Creative Skills e integrazione con Frame.io
Tra le funzionalità annunciate c’è la libreria di Creative Skills, un insieme di sequenze operative predefinite progettate specificamente per i flussi di lavoro creativi. Un singolo prompt può avviare operazioni complesse come il ritocco coerente di ritratti con preset personalizzati, o la generazione di contenuti adattati a più formati per canali social differenti. Adobe consente inoltre ai creator di personalizzare queste skill o crearne di proprie, costruendo nel tempo una libreria su misura per le proprie esigenze specifiche.
Particolarmente rilevante per i professionisti che lavorano in team è l’integrazione con Frame.io. L’assistente può organizzare e condividere il lavoro direttamente sulla piattaforma di revisione collaborativa, interpretare i commenti degli stakeholder e applicare automaticamente le modifiche usando gli strumenti più adeguati al caso. Quello che normalmente richiede un ciclo di comunicazione, revisione manuale e nuova esportazione può essere compresso in un flusso molto più rapido, con un impatto diretto sui tempi di consegna dei progetti.

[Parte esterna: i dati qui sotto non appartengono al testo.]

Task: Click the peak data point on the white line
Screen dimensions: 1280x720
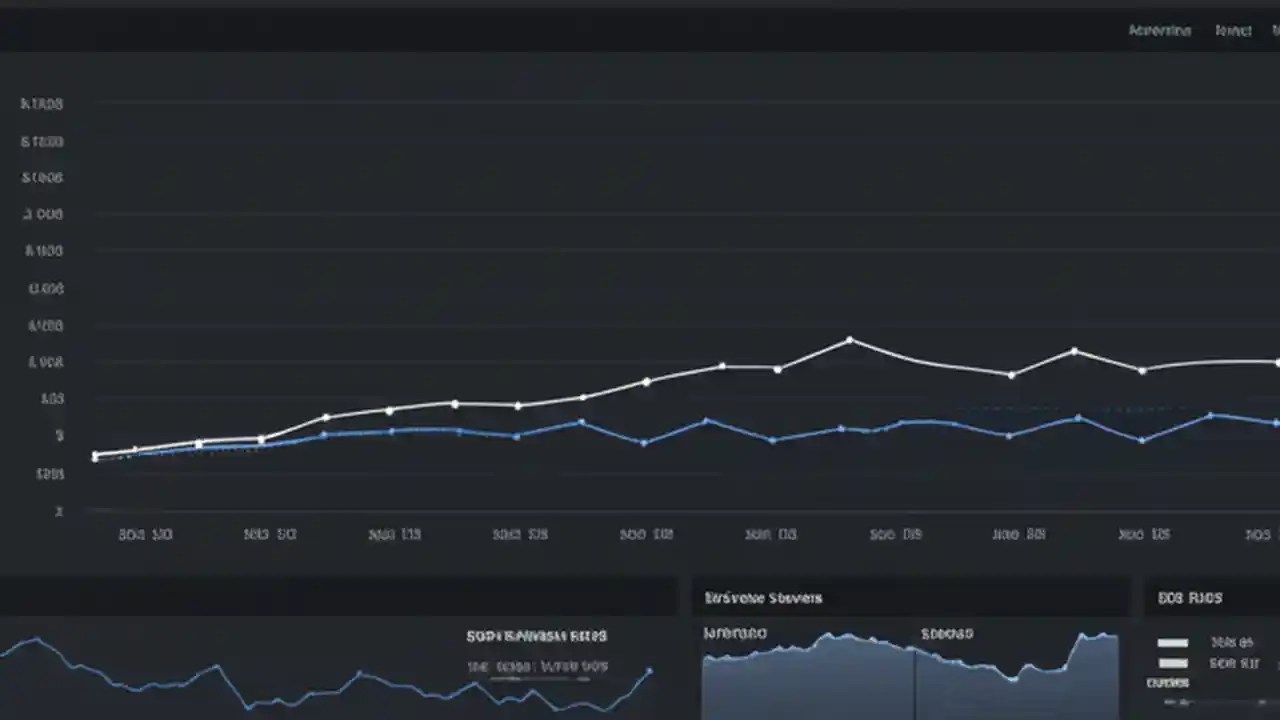Action: (851, 340)
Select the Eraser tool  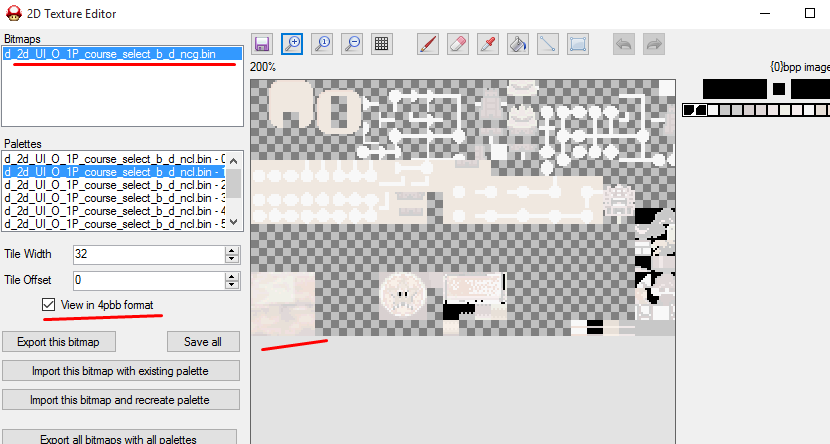click(x=457, y=44)
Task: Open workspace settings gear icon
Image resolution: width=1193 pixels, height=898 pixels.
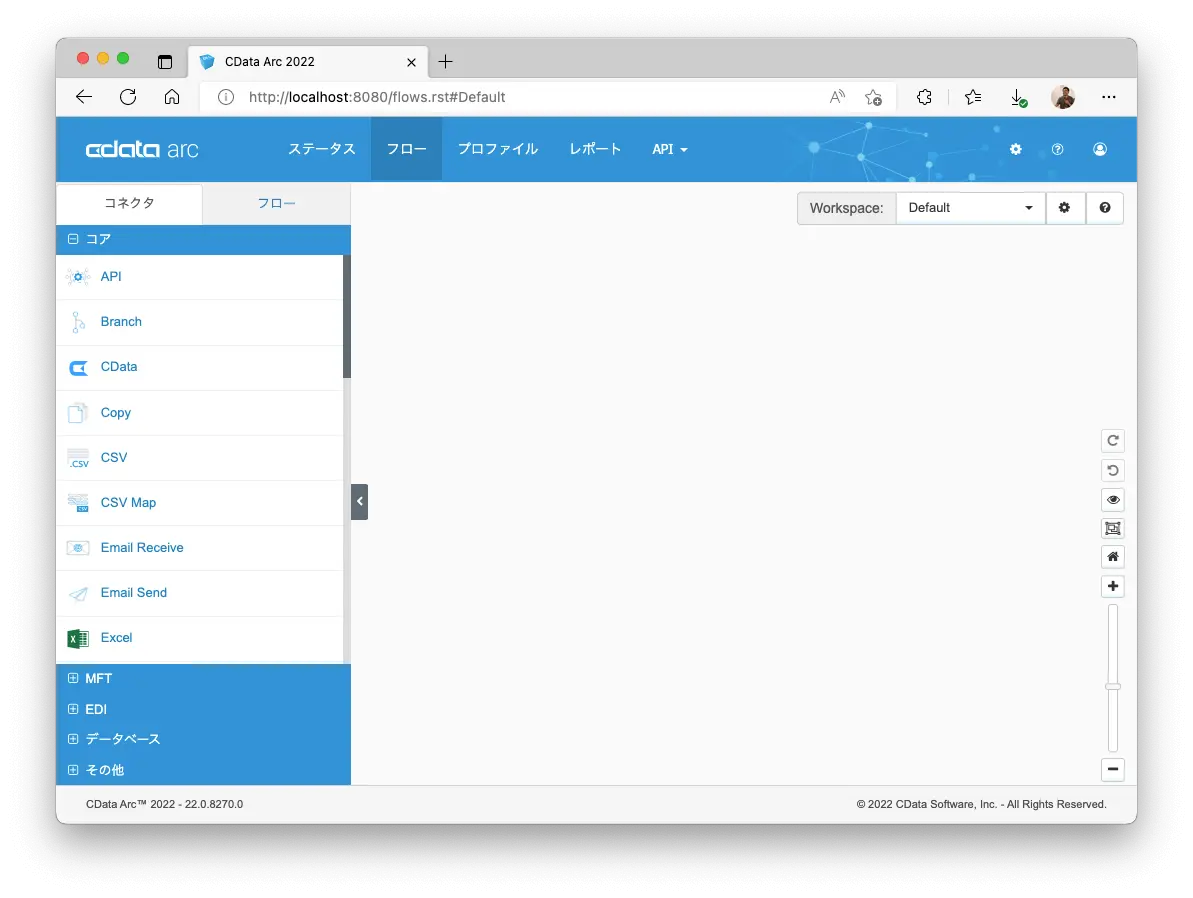Action: [1064, 208]
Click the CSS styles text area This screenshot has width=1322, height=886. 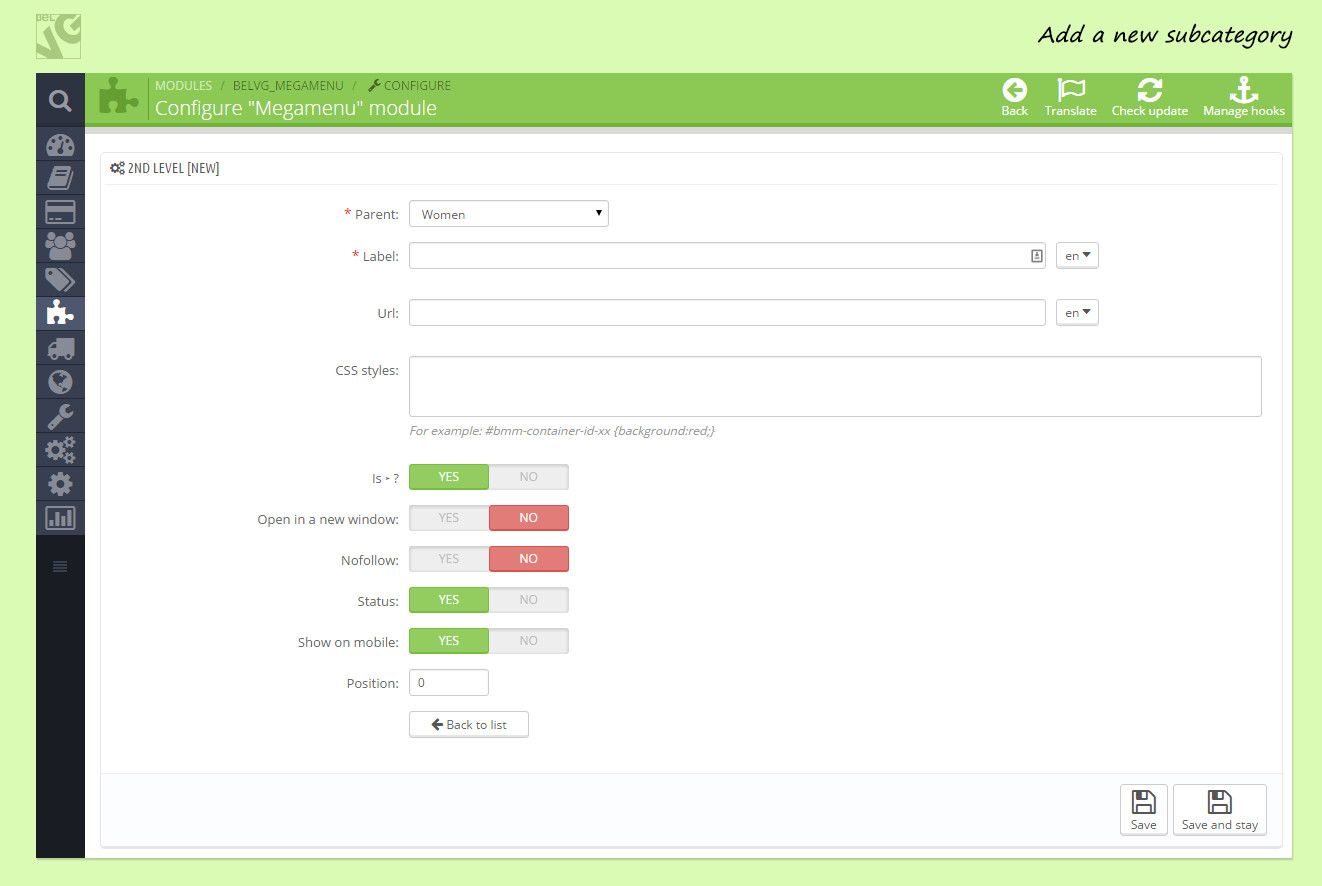coord(834,386)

Un catalogo modelli in espansione
Parallelamente al lancio di Firefly AI Assistant, Adobe ha ampliato significativamente il catalogo dei modelli disponibili all’interno di Firefly, che supera ora i trenta modelli AI di riferimento. Alle opzioni già presenti si aggiungono Kling 3.0 e Kling 3.0 Omni, Google Nano Banana 2 e Veo 3.1, Runway Gen-4.5 ed ElevenLabs Multilingual v2, insieme a nuove funzionalità per Firefly Video Editor che includono audio di qualità da studio, controlli avanzati sul colore e l’integrazione con Adobe Stock.
Adobe ha infine annunciato l’intenzione di portare Firefly AI Assistant anche nelle applicazioni di terze parti, inclusi i modelli Claude di Anthropic. L’obiettivo è consentire ai creator di accedere alle capacità di Adobe direttamente negli ambienti in cui già lavorano, senza dover necessariamente spostarsi nell’ecosistema proprietario.